“Fake thugs, no love, you get the s***, CB4 Gusto”
Nas “The Message”
They are agitators who pose as tough guys. If there is any kind of altercation, you can guarantee one of these players will be in the middle of it…talking.
They are the epitome of all bark and no bite. With so much emphasis put on playing tough, these players have mastered the art of acting tough. This is a collection of players that—while they may have fooled a few—have convinced no one.
Look no further than the 2008-2009 NBA Western Conference Finals, when Dahntay Jones did everything except bite Kobe Bryant’s ear off. He tripped, grabbed and tackled Bryant—all in an attempt to intimidate him. Jones was unsuccessful, and the Nuggets lost in six games to the Lakers. Now banished to Indiana, Jones still plays the role of paper thug—its just that now, no one sees it.
House is more annoying than tough, but the gestures and posturing are difficult to ignore. His play goes mostly unnoticed for the duration of the season. However, it is the one three-pointer every six games that leads House to believe he has earned the right to act like he does. In fact, Rafer Alston felt House’s act deserved a five-finger salute. Which is why House is on this list and Alston is not.
The “Hillcrest Hacker” has been in the league for 18 years and has been fouling players for 19 of them.
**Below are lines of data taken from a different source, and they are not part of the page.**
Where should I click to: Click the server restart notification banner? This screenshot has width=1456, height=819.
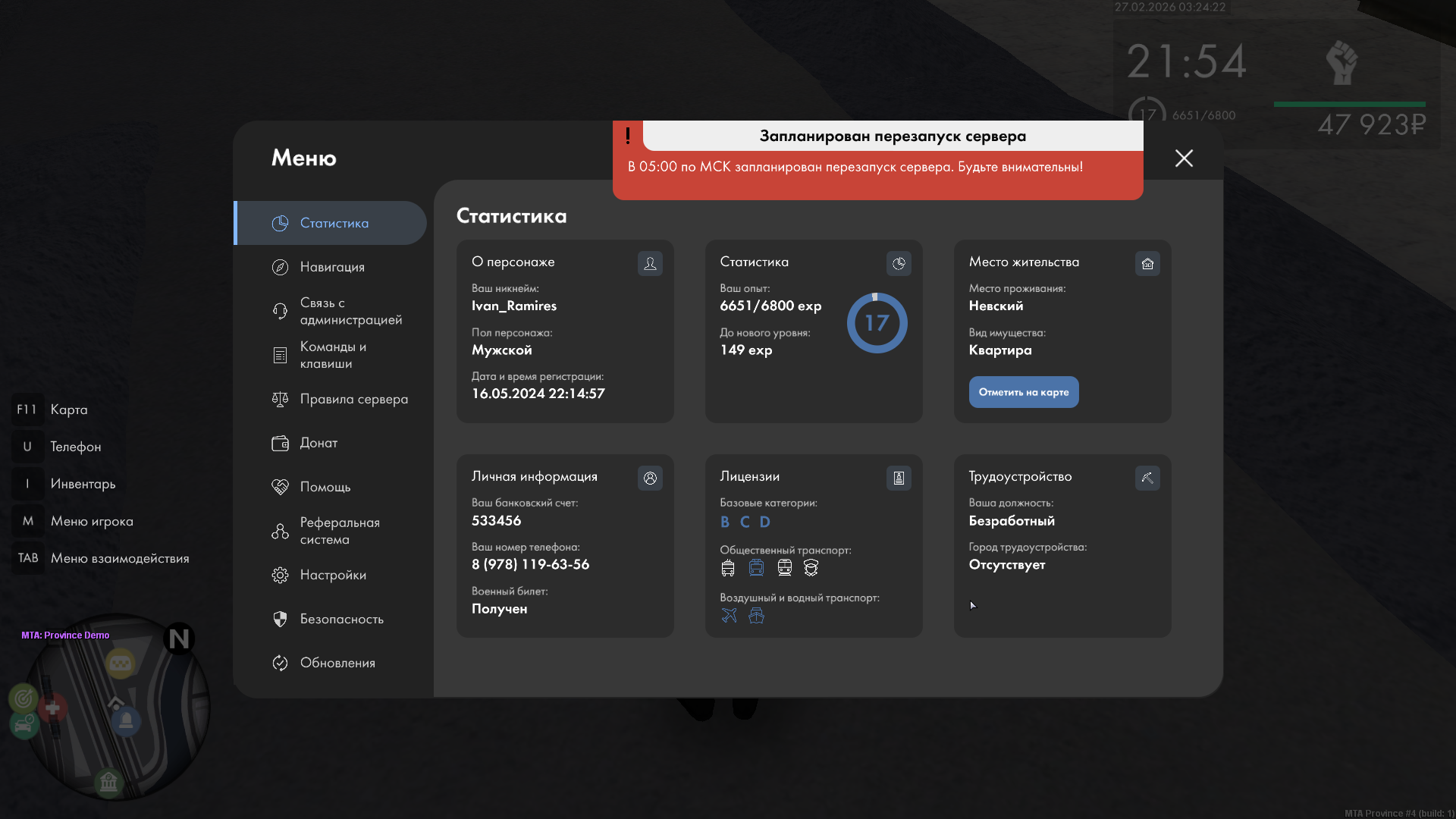(877, 161)
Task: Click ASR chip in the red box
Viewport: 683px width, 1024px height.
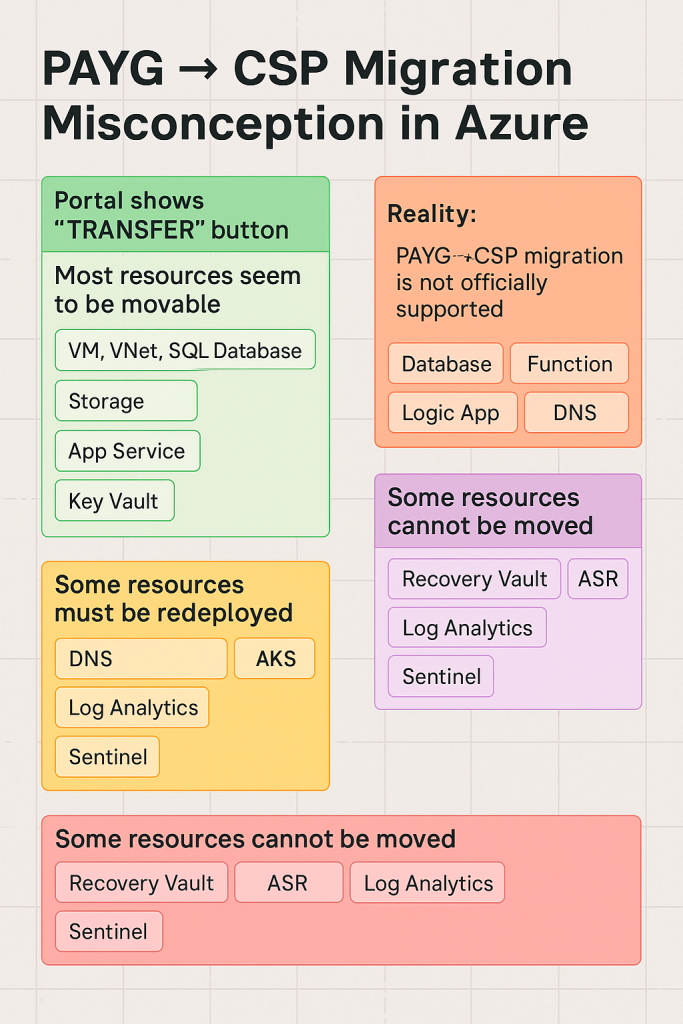Action: (x=287, y=883)
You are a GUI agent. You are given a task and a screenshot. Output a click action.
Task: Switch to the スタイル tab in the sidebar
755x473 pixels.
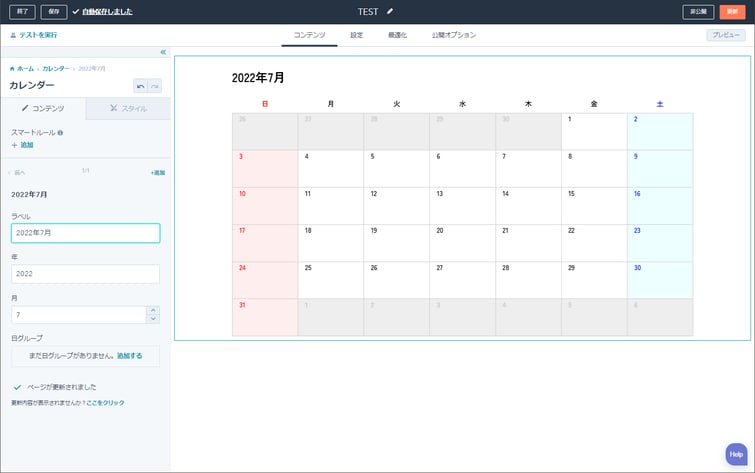pyautogui.click(x=128, y=108)
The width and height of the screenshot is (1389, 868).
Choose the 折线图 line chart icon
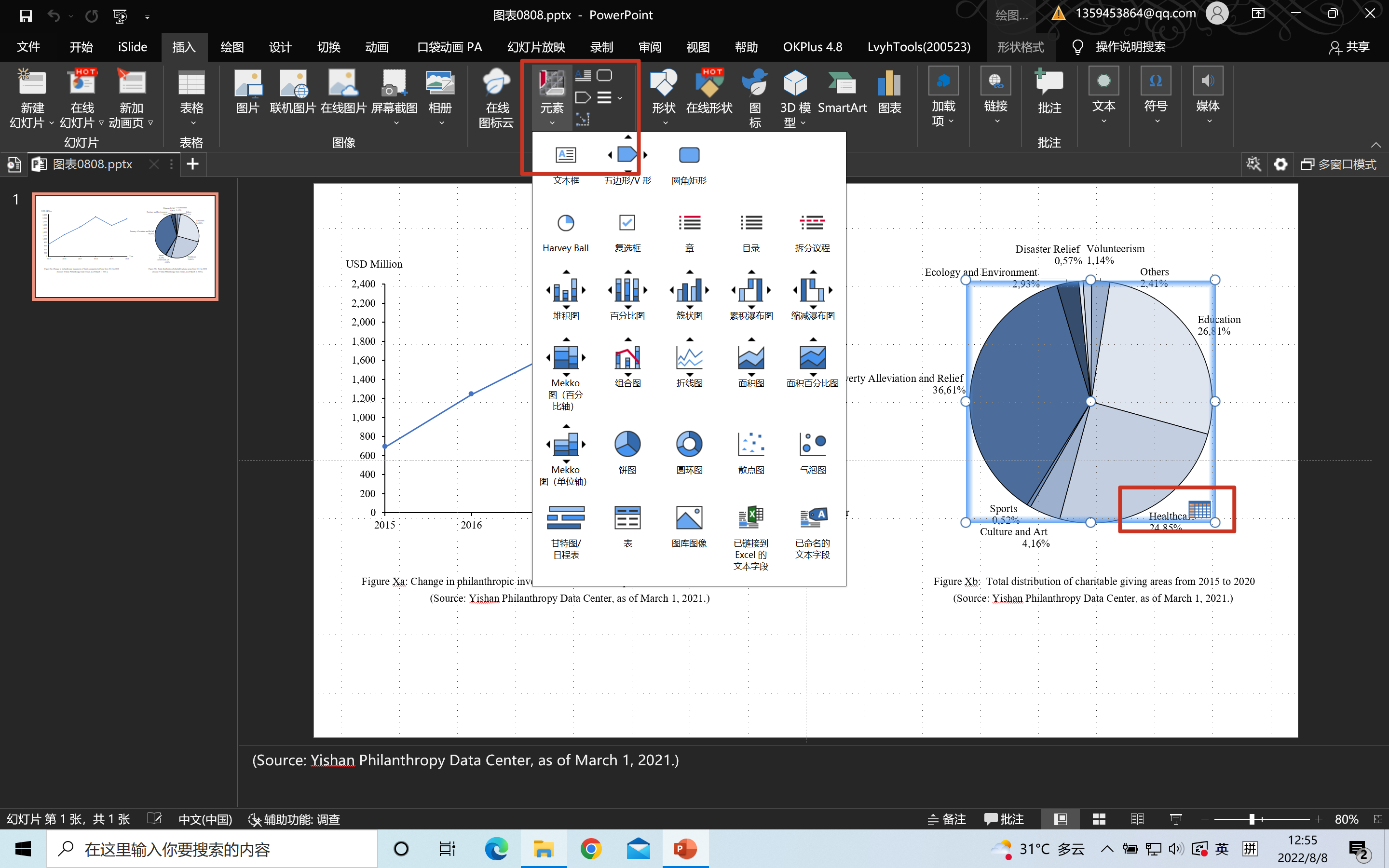pyautogui.click(x=689, y=358)
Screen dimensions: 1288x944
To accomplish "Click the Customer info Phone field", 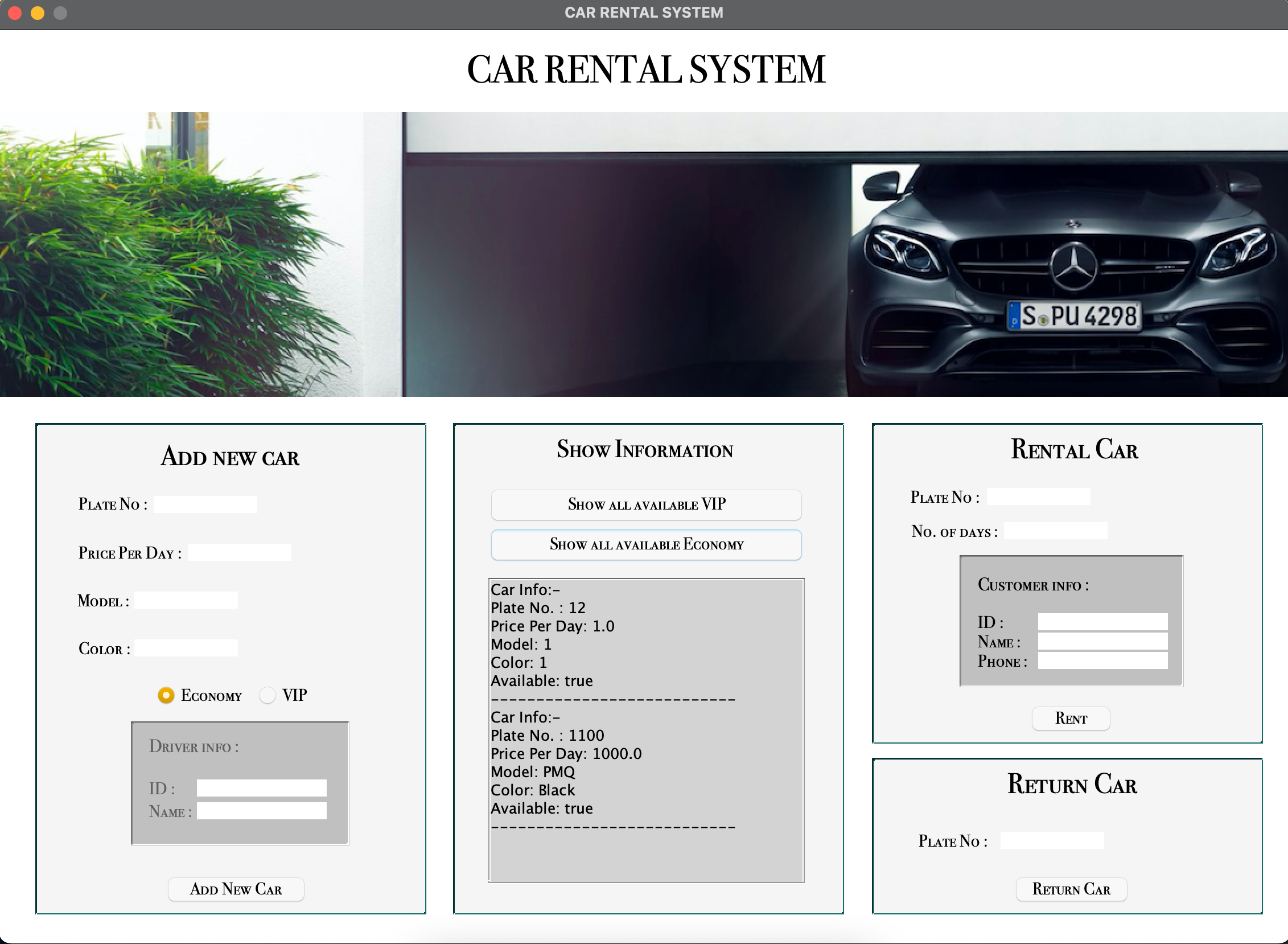I will pos(1103,661).
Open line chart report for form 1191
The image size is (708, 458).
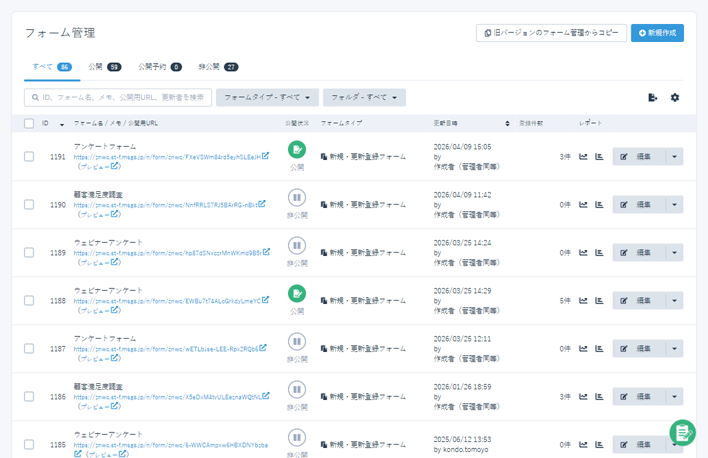click(583, 157)
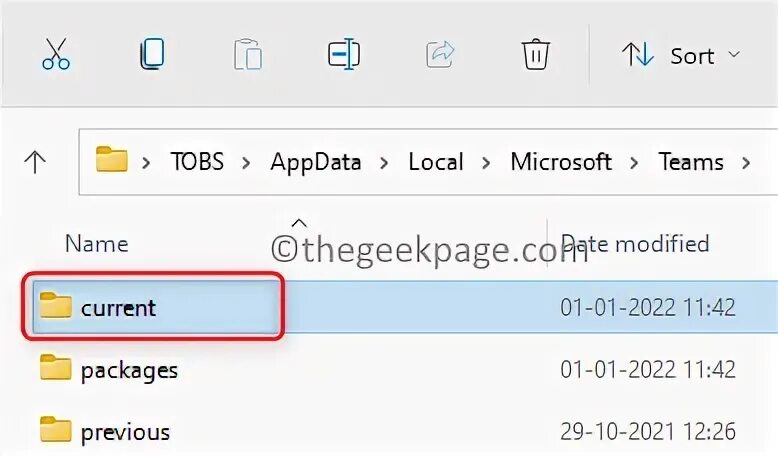The width and height of the screenshot is (778, 456).
Task: Click the Cut scissors icon
Action: tap(56, 54)
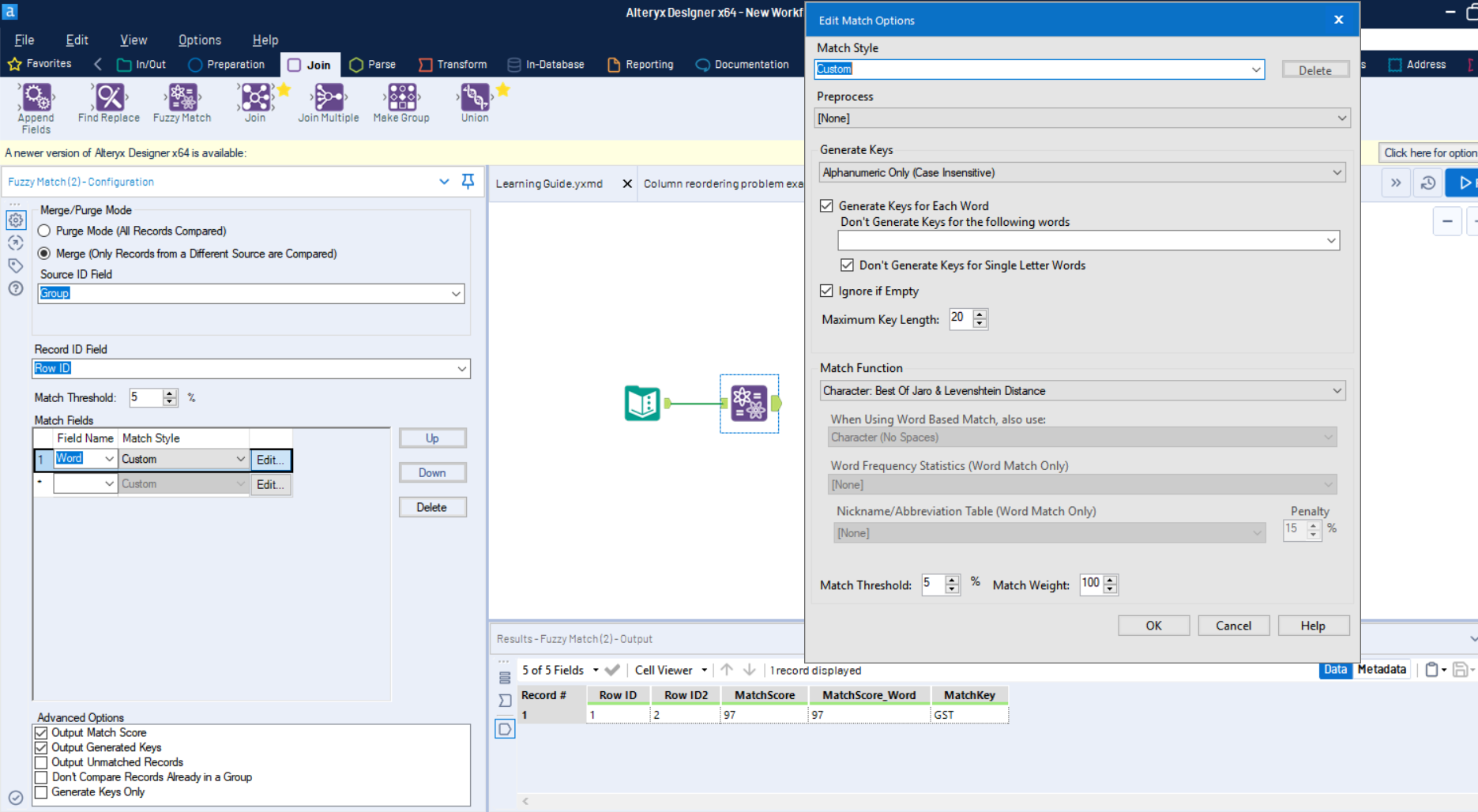Select the Fuzzy Match tool in toolbar
The image size is (1478, 812).
click(182, 99)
Thomas causes the melees but always seems to avoid getting hit himself. His “toughness” has yet to secure him a championship, and rumor has it that he is the only man to ever commit a foul without actually being on the floor.
Recently, Bosh has been running his mouth a lot and seems to have built a reputation as a yacker. In Toronto, Bosh backed up his antics with big numbers and no wins. Back then he was heard from because of his play; now he is heard from because of his mouth. Does anyone really think Bosh is tough? Didn't think so.
“Q” has never been a factor on the court, but he has always managed to garner attention off it. Whether he is getting elbowed or getting blown by, Richardson’s play suggests he should be seen and not heard.
Artest is more known for being crazy then tough. The Queensbridge native always seems to find a way to grab, push and pull his opponent—for no reason other than to touch them. When punches are thrown, Artest is usually gone. Yes, Artest did go into the stands, but Stephen Jackson threw punches while Artest was, again, just around.
Also, remember what started the festivities at the Palace in Detroit? Ben Wallace pushing Artest and Artest backing up at a frantic pace.
It was Bun B who once said, “just because you ugly that don’t make you hard.” That pretty much says it all up.
Stoudemire is the mouth that continues to roar. He talks the talk, but when the smoke clears and it is time to back his words up, the 6'10" forward shrinks to Mugsy Bogues' height. Stoudemire may not own an NBA championship ring, but he is the World Champion of selling wolf tickets.
By the above caption, you see how easily Barnes is held back by Lamar Odom. However, if one needs more of an explanation, think back to March 7, 2010. Barnes was playing his usual role as instigator, trying feverishly to annoy Kobe Bryant.
After failing miserably at said objective, Barnes characteristically played himself by acting like he was going to throw the ball at Bryant's face. Bryant did not even blink, yet alone flinch. Bryant’s later response to Barnes was “it's funny to me.” As if that is not bad enough, in the ultimate fill-in-the-blank move, Barnes ran to LA to be Bryant’s backup. Today, Barnes can be seen kissing Bryant’s Converses in an attempt to avoid being banished to the NBDL.
Watching Garnett get punked by Zaza Pachulia in the 2008 playoffs was classic, and watching LaMarcus Aldridge smack him for being mouthy was hilarious.
However, it is the people Garnett goes after that solidified his position atop this list. The attacks on Tim Duncan and Dirk Nowitzki—or screaming at Charlie Villanueva and Marco Belinelli—make you question if Garnett really is what he portrays himself to be.